Now, keeping with phrases originating in the sporting world, ever heard anyone say something like, “I’ll get to work extra early and ‘get a leg up’ on him.” He’s just saying he’ll go to some extra effort to gain an advantage over the other guy.
Well, to “get a leg up” actually describes the act of an equestrian being helped to mount a horse. You see, the helper would create a foothold for the rider by cupping his hands to hoist the rider up. That way the rider could easily throw his leg up and over the steed. Get it? Get a leg up …
Still in the stables, let’s take a look at where the saying “straight from the horse’s mouth” comes from. That phrase is usually used to indicate that you got information from the most reliable source.
But why “straight from the horse’s mouth?” What makes a horse such an expert? If you’re talking about horse racing and you’re going to place a winning wager on a horse, you’d want to ask the horse how he’s doing. Unless the horse is Mr. Ed, you’re not going to get much out of him. So the most trusted authorities are the stable boys, the trainers, etc. – those who work with the horse on a daily basis.

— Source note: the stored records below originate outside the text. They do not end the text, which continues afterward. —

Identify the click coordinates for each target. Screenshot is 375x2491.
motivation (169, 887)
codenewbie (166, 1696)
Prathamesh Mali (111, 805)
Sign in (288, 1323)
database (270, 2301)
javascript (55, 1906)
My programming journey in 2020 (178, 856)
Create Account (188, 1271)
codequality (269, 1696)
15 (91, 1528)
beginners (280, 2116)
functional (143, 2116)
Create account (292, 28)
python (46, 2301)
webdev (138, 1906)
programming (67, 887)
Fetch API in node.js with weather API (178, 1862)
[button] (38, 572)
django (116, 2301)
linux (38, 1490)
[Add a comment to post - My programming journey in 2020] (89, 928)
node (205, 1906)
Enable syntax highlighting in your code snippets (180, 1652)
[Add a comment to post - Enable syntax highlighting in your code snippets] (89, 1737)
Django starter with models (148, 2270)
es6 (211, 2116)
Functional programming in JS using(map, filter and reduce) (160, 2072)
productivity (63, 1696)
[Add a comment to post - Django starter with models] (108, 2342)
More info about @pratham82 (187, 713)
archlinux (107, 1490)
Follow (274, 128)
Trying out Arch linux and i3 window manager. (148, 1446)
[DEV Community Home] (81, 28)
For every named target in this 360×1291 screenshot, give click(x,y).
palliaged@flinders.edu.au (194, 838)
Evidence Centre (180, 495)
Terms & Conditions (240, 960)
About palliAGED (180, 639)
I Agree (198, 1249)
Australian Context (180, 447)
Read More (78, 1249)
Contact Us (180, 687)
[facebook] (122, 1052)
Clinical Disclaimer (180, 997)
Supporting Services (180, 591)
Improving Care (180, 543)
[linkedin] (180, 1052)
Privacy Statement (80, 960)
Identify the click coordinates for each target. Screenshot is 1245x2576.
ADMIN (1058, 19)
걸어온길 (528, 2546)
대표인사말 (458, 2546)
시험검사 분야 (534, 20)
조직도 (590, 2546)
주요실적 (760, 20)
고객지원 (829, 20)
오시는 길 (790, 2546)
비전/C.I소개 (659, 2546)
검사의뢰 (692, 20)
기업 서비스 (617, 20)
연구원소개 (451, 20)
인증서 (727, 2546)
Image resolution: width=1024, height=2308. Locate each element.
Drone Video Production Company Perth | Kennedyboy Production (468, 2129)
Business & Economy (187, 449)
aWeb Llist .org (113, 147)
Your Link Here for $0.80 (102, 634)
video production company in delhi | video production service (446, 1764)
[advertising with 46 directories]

So if a guy says he got a tip “straight from the horse’s mouth” he just means he got it from an even more reliable source than that inner circle. Maybe not from the horse himself, but pretty close!
And now one more from the sporting world. Since campaign season is nearly upon us, let’s take a look at one used by politicians announcing their candidancy. When someone decides to run for office, you often hear him say he’s going to “throw his hat in the ring.”
That phrase comes from the sport of boxing. You see, back in the 1800s, a man would throw his hat into the boxing ring as a way of announcing that he wanted to challenge someone to a fight. Soon, men in politics adopted the expression to announce that they were ready to challenge any opponent to win election to office.
So that’s a quick look at the history of some of our silly slang. Of course it’s not straight from the horse’s mouth, but still you get the idea.